# start of EXCERPTED RECORDS
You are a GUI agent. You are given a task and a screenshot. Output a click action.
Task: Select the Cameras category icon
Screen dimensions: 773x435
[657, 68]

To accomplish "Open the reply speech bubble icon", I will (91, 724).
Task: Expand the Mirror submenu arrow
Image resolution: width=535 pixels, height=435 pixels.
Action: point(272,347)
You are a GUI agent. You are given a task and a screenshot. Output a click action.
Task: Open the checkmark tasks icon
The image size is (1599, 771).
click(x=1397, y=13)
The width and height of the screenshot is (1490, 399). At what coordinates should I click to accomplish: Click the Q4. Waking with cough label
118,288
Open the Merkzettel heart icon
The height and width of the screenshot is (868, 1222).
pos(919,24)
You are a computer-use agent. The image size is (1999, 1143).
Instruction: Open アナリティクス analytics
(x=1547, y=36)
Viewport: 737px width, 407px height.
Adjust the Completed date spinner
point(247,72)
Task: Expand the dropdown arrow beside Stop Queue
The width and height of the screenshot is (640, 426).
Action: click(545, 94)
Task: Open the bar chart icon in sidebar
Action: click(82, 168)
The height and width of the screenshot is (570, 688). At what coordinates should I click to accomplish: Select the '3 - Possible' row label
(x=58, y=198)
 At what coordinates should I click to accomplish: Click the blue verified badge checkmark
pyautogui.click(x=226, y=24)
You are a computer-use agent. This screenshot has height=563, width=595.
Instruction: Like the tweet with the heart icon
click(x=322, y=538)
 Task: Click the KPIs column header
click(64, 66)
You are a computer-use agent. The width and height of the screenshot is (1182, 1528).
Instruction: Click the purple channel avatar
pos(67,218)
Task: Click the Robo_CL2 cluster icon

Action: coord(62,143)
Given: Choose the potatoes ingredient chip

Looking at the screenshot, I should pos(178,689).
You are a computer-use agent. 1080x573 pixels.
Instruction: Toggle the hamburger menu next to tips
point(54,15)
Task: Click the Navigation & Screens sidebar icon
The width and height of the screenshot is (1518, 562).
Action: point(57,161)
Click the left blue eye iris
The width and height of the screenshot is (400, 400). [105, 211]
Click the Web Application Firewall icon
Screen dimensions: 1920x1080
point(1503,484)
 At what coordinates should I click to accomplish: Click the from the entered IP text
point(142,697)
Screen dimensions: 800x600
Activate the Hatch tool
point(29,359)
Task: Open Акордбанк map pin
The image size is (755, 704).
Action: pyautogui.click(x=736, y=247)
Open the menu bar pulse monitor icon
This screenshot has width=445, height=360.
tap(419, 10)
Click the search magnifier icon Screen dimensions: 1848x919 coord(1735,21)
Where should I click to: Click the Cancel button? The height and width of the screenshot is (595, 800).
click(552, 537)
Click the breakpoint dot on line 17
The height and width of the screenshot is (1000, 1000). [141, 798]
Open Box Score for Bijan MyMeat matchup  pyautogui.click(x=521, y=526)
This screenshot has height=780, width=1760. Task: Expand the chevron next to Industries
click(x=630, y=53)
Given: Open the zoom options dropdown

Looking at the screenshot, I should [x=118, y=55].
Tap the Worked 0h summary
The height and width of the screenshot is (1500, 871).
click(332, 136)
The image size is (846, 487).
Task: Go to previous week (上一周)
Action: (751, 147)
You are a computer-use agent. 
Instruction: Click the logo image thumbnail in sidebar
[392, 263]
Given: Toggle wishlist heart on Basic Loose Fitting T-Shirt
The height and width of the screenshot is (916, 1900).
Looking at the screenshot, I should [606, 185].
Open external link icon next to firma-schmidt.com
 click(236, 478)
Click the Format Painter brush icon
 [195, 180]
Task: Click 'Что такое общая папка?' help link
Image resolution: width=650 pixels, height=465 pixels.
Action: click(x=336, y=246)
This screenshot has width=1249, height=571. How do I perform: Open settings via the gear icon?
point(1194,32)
# end of EXCERPTED RECORDS
WORK TO DO — Copy out every one of the entries above word for word.

CORRECT OUTPUT —
You are a GUI agent. You are given a task and a screenshot. Output a click action.
Task: Select the Cameras category icon
Screen dimensions: 773x435
[657, 68]

To accomplish "Open the reply speech bubble icon", I will (91, 724).
Task: Expand the Mirror submenu arrow
Image resolution: width=535 pixels, height=435 pixels.
Action: point(272,347)
You are a GUI agent. You are given a task and a screenshot. Output a click action.
Task: Open the checkmark tasks icon
The image size is (1599, 771).
click(x=1397, y=13)
The width and height of the screenshot is (1490, 399). At what coordinates should I click to accomplish: Click the Q4. Waking with cough label
118,288
Open the Merkzettel heart icon
The height and width of the screenshot is (868, 1222).
pos(919,24)
You are a computer-use agent. The image size is (1999, 1143).
Instruction: Open アナリティクス analytics
(x=1547, y=36)
Viewport: 737px width, 407px height.
Adjust the Completed date spinner
point(247,72)
Task: Expand the dropdown arrow beside Stop Queue
The width and height of the screenshot is (640, 426).
Action: click(545, 94)
Task: Open the bar chart icon in sidebar
Action: click(82, 168)
The height and width of the screenshot is (570, 688). At what coordinates should I click to accomplish: Select the '3 - Possible' row label
(x=58, y=198)
 At what coordinates should I click to accomplish: Click the blue verified badge checkmark
pyautogui.click(x=226, y=24)
You are a computer-use agent. This screenshot has height=563, width=595.
Instruction: Like the tweet with the heart icon
click(x=322, y=538)
 Task: Click the KPIs column header
click(64, 66)
You are a computer-use agent. The width and height of the screenshot is (1182, 1528).
Instruction: Click the purple channel avatar
pos(67,218)
Task: Click the Robo_CL2 cluster icon

Action: coord(62,143)
Given: Choose the potatoes ingredient chip

Looking at the screenshot, I should pos(178,689).
You are a computer-use agent. 1080x573 pixels.
Instruction: Toggle the hamburger menu next to tips
point(54,15)
Task: Click the Navigation & Screens sidebar icon
The width and height of the screenshot is (1518, 562).
Action: point(57,161)
Click the left blue eye iris
The width and height of the screenshot is (400, 400). [105, 211]
Click the Web Application Firewall icon
Screen dimensions: 1920x1080
point(1503,484)
 At what coordinates should I click to accomplish: Click the from the entered IP text
point(142,697)
Screen dimensions: 800x600
Activate the Hatch tool
point(29,359)
Task: Open Акордбанк map pin
The image size is (755, 704).
Action: pyautogui.click(x=736, y=247)
Open the menu bar pulse monitor icon
This screenshot has width=445, height=360.
tap(419, 10)
Click the search magnifier icon Screen dimensions: 1848x919 coord(1735,21)
Where should I click to: Click the Cancel button? The height and width of the screenshot is (595, 800).
click(552, 537)
Click the breakpoint dot on line 17
The height and width of the screenshot is (1000, 1000). [141, 798]
Open Box Score for Bijan MyMeat matchup  pyautogui.click(x=521, y=526)
This screenshot has height=780, width=1760. Task: Expand the chevron next to Industries
click(x=630, y=53)
Given: Open the zoom options dropdown

Looking at the screenshot, I should [x=118, y=55].
Tap the Worked 0h summary
The height and width of the screenshot is (1500, 871).
click(332, 136)
The image size is (846, 487).
Task: Go to previous week (上一周)
Action: (751, 147)
You are a computer-use agent. 
Instruction: Click the logo image thumbnail in sidebar
[392, 263]
Given: Toggle wishlist heart on Basic Loose Fitting T-Shirt
The height and width of the screenshot is (916, 1900).
Looking at the screenshot, I should [606, 185].
Open external link icon next to firma-schmidt.com
 click(236, 478)
Click the Format Painter brush icon
 [195, 180]
Task: Click 'Что такое общая папка?' help link
Image resolution: width=650 pixels, height=465 pixels.
Action: click(x=336, y=246)
This screenshot has width=1249, height=571. How do I perform: Open settings via the gear icon?
point(1194,32)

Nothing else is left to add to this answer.